Luego está la ansiedad de la promoción instantánea: subir una minicrítica a Twitter, publicar en Facebook o, los más desarrollados, crear una pequeña plataforma digital para espetar en términos culturosos los prejuicios de una visión formada con base en el egocentrismo de los gustos personales.

¿Será que sí es necesaria la crítica de cine?

En su ensayo Vigencia y Necesidad de la Crítica, Carlos F. Heredero destaca que, aunque los tiempos modernos -y su desarrollo- permiten un acceso más democrático a los contenidos, no necesariamente esto incide en una 'popularización del gusto', haciendo a todo espectador un crítico en potencia.

"En realidad, no es sólo una falacia, sino también una simple y llana estupidez, pero no porque la opinión deba estar reservada, de manera elitista y excluyente, a una reducida casta sacerdotal de comisarios del gusto (algo obviamente detestable), sino porque el gusto se educa única y exclusivamente a base de conocimiento y de experiencia (conocimiento de la historia del cine y experiencia reflexiva de la práctica espectatorial), por lo que resulta flagrantemente ilusorio creer que todas las opiniones puedan tener el mismo fundamento", escribe en su texto, que puedes consultar aquí.

Puestos a qué, quizá, el oficio del crítico de cine sí es necesario, llegamos a otra pregunta: ¿es viable?

"Creo que más que nunca necesitamos reflexión, necesitamos guías.

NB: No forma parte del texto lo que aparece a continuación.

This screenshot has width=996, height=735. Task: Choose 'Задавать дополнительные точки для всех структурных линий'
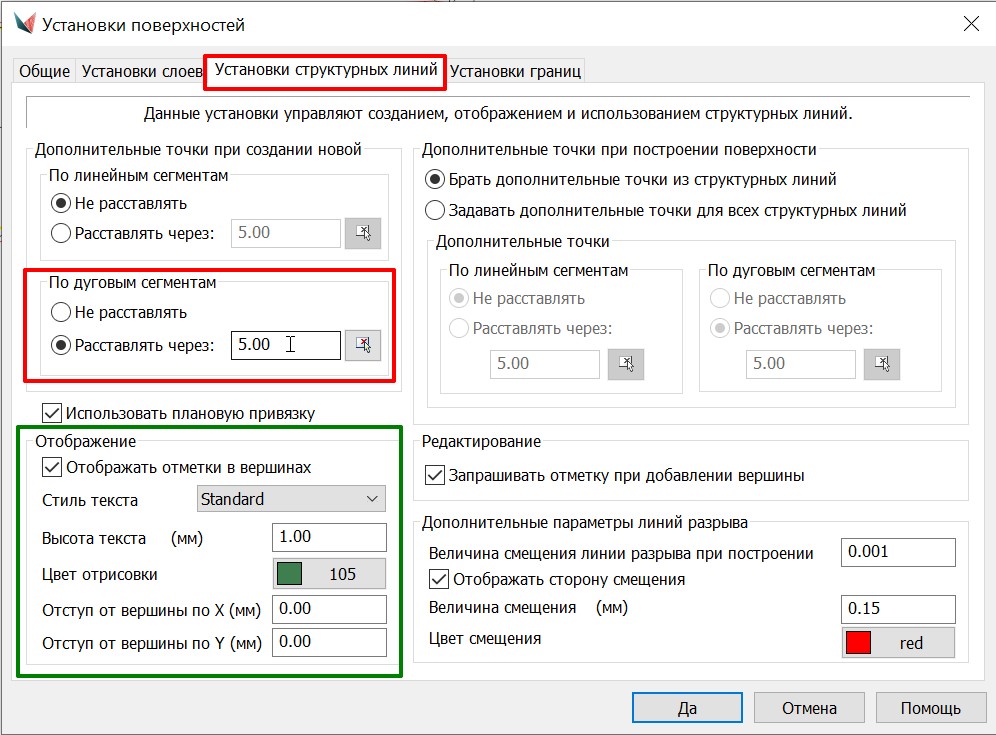pyautogui.click(x=435, y=211)
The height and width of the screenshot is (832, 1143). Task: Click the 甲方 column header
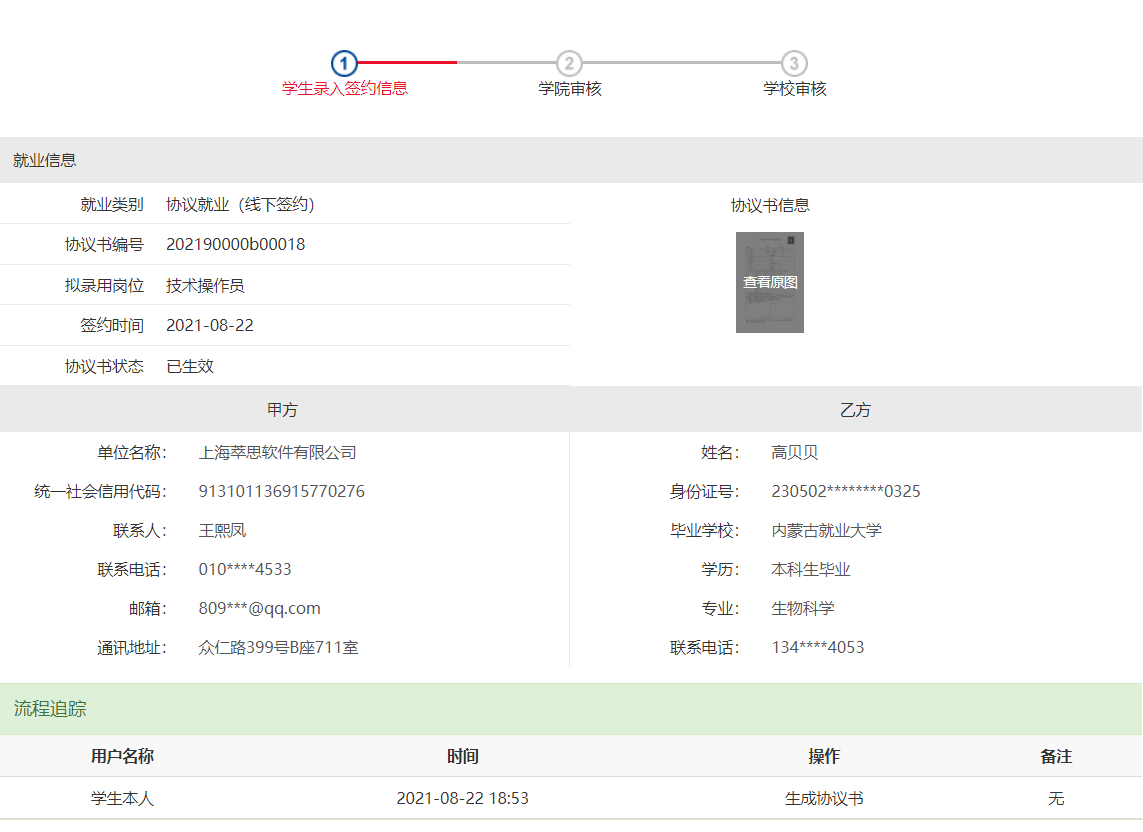tap(282, 410)
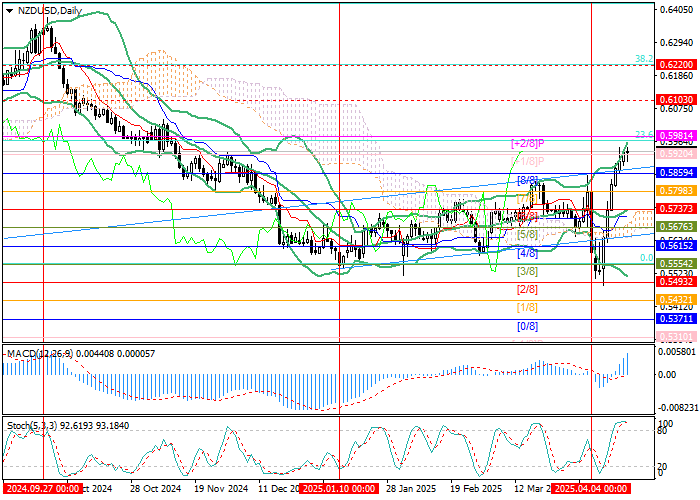Select the [+2/8]P Murrey level label
700x500 pixels.
click(528, 144)
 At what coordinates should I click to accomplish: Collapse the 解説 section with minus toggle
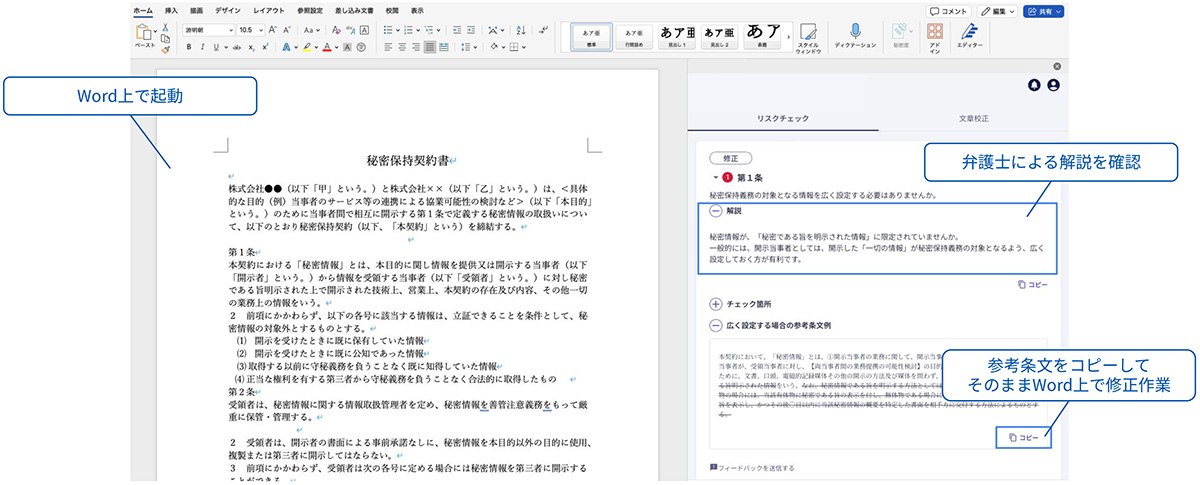[x=716, y=212]
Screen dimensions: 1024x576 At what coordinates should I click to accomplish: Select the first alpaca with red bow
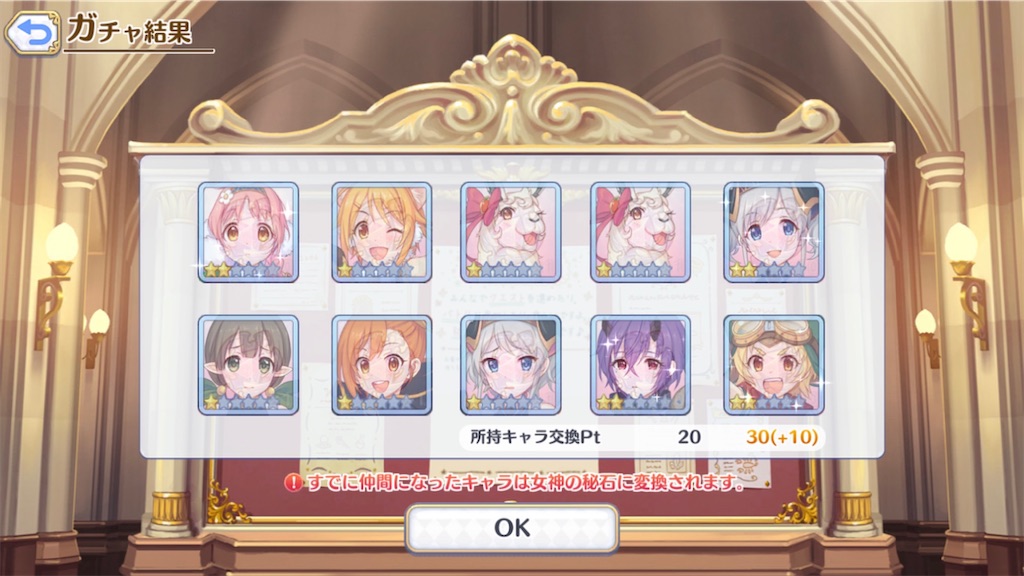[511, 232]
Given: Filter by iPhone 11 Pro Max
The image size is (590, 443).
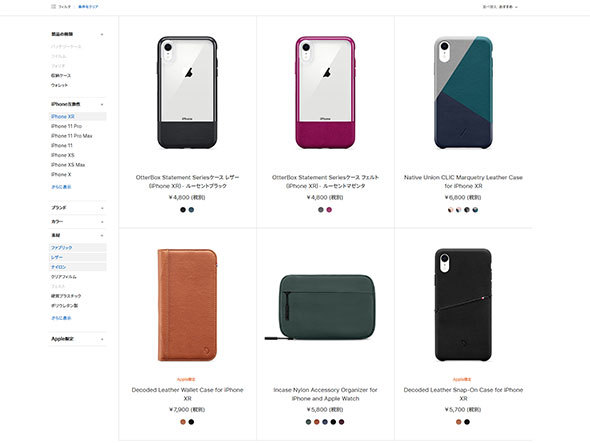Looking at the screenshot, I should click(x=71, y=136).
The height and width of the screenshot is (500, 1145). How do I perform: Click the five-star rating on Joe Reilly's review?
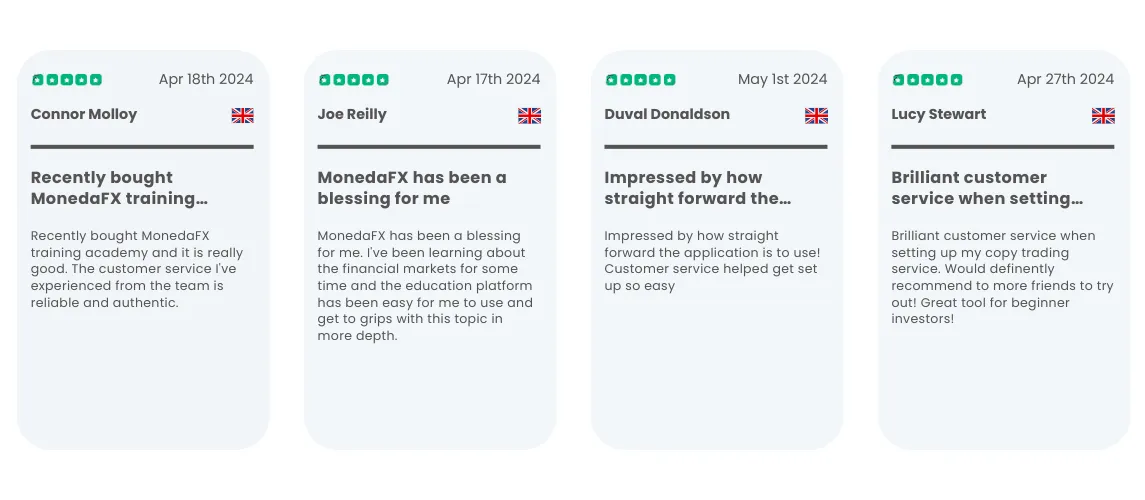354,80
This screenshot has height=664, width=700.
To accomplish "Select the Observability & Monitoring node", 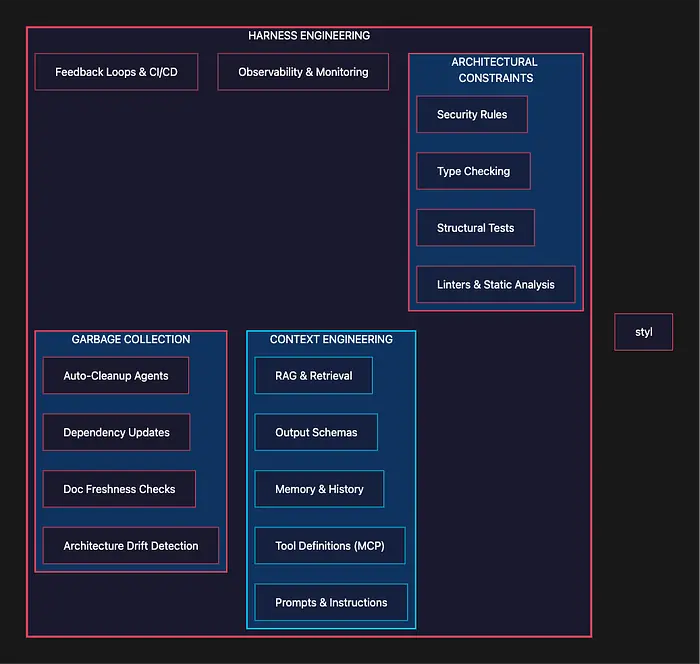I will point(303,72).
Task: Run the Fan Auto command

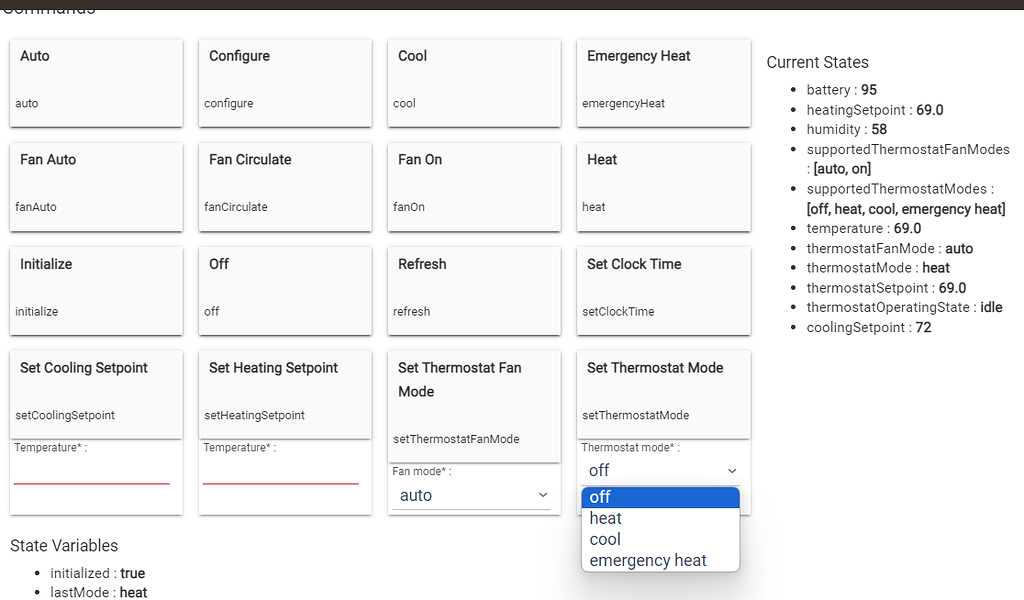Action: (x=95, y=187)
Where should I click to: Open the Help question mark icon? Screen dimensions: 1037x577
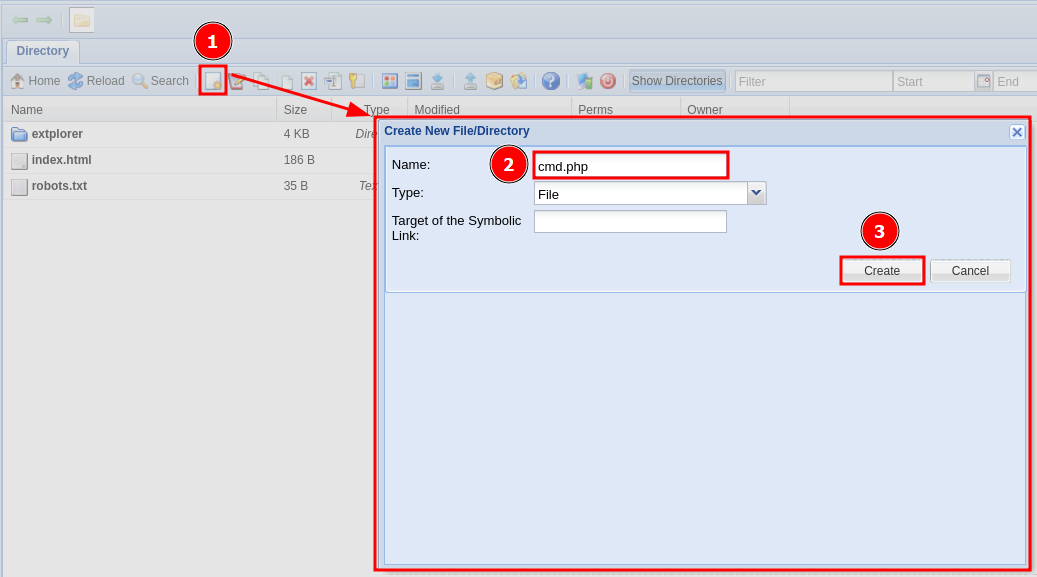pyautogui.click(x=551, y=81)
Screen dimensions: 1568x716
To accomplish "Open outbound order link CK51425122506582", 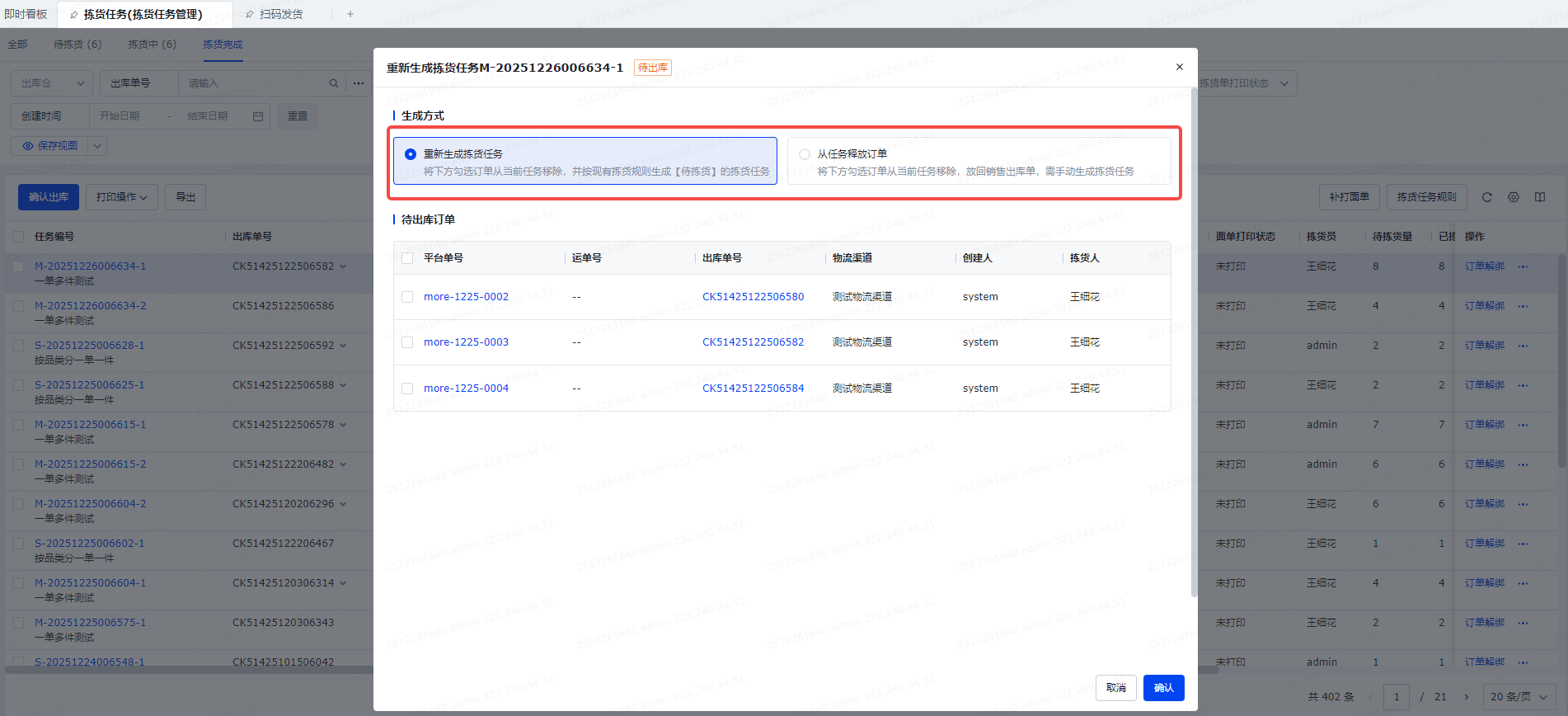I will pyautogui.click(x=753, y=342).
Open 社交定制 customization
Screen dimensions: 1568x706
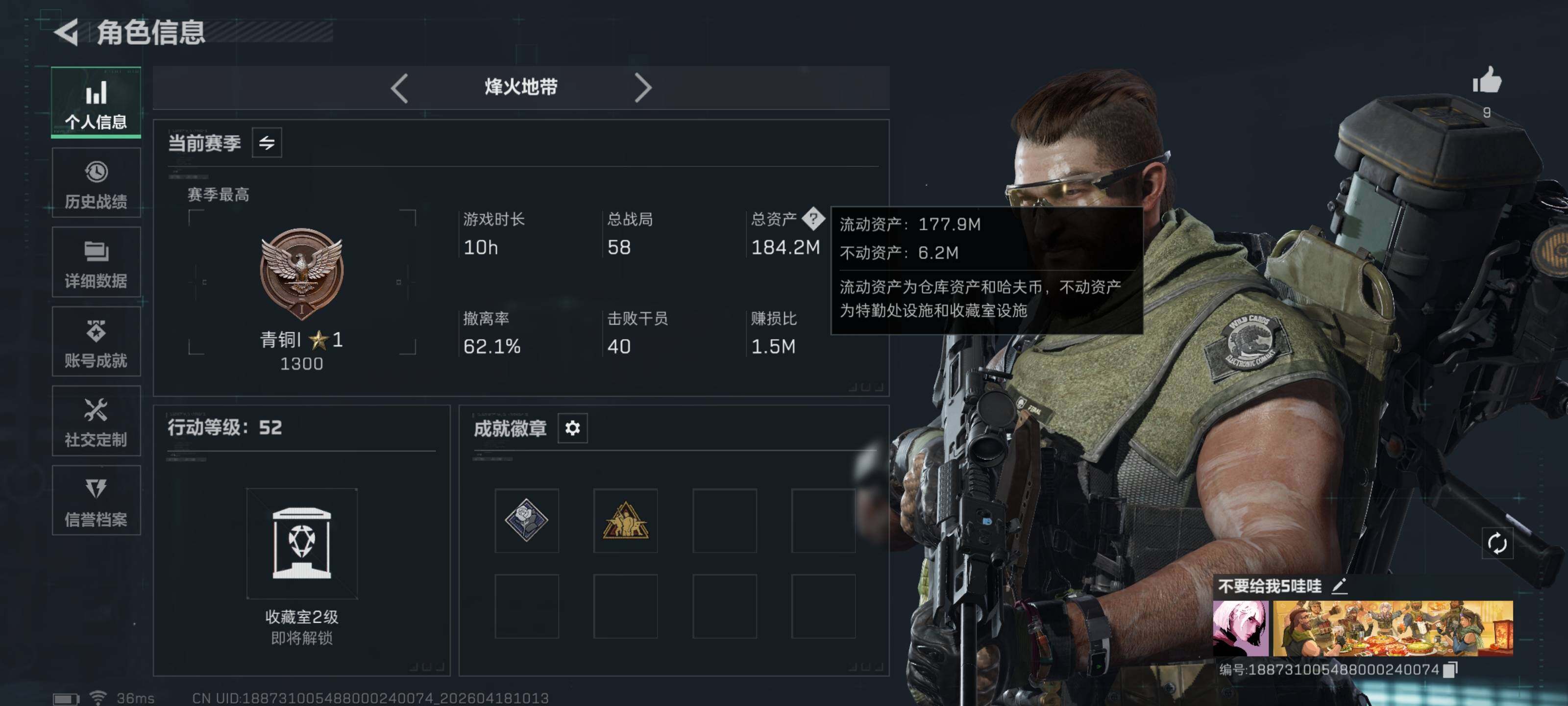[96, 421]
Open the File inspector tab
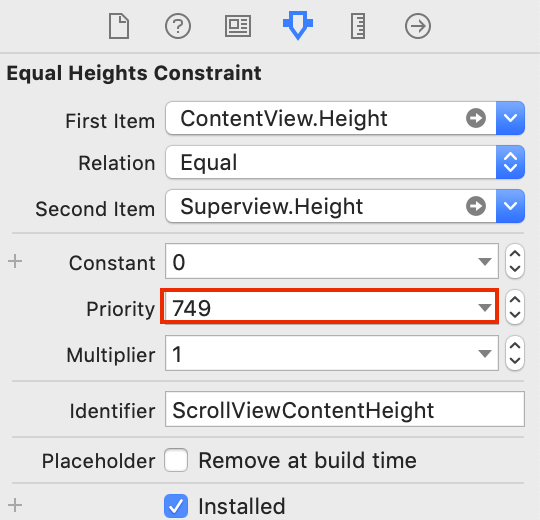Image resolution: width=540 pixels, height=520 pixels. [x=119, y=26]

Entre el cine más voluminoso y un público más o menos adicto a las imágenes, se necesita un puente que, no necesariamente diga esto es una mierda, esto es lo que tienes que ver", me comentó Jean-Christophe Berjon, experto y alguna vez presidente del jurado de la Semana de la Crítica de Cannes.

"Ahora es un problema más general: la fuerza de un tuit en 140 caracteres que tiene qué decir de inmediato, sin distancia, sin reflexión, porque tengo que ser el primero en decir algo. 

"Esto lo vimos en Cannes, donde está prohibido mandar un tuit durante la película; y vemos una falta de madurez total en el funcionamiento, en el razonamiento, sabemos que una reacción inmediata es un impulso, una reacción sensitiva y no el fruto de una reflexión, de la inteligencia, sino de la emoción", destacó.

Pero la falta de reflexión es el símbolo de nuestros tiempos, como también es la falta de tiempo. Por ello hablaré un poco de mi experiencia en este oficio, en el que me inicié hace poco -unos dos años formalmente, aunque ya tenía alguna trayectoria-.

Si bien no es indispensable, como el periodismo mismo, la crítica de cine puede servir de ancla para el espectador: redirigir su mirada para gozar aún más del espectáculo que se le presenta en la pantalla. Aún más, sí debe tener la fuerza suficiente para animarle a elegir pues, como todo en exceso, la amplitud del menú audiovisual no lleva a un mayor conocimiento: lleva a una especie de saciedad intelectual nociva, que da una falsa impresión de saciedad.

"La del crítico es la palabra sana, reflexiva, tranquila, serena, sobre lo que propone el mundo audiovisual", continúa Berjon, "la gran cosa es ver cómo se va a adaptar a esta inmediatez y esta magnitud de posibilidad de emisión de información para que su voz se pueda escuchar".

Esa es la idea sobre la que marcharán los textos que aquí complementan mi quehacer en el diario Mural, uno de los más importantes de Guadalajara, la segunda ciudad en importancia del país en el que radico. 

Les invito a que vayamos juntos por este viaje y separemos juntos el trigo de la paja audiovisual nuestra de cada día.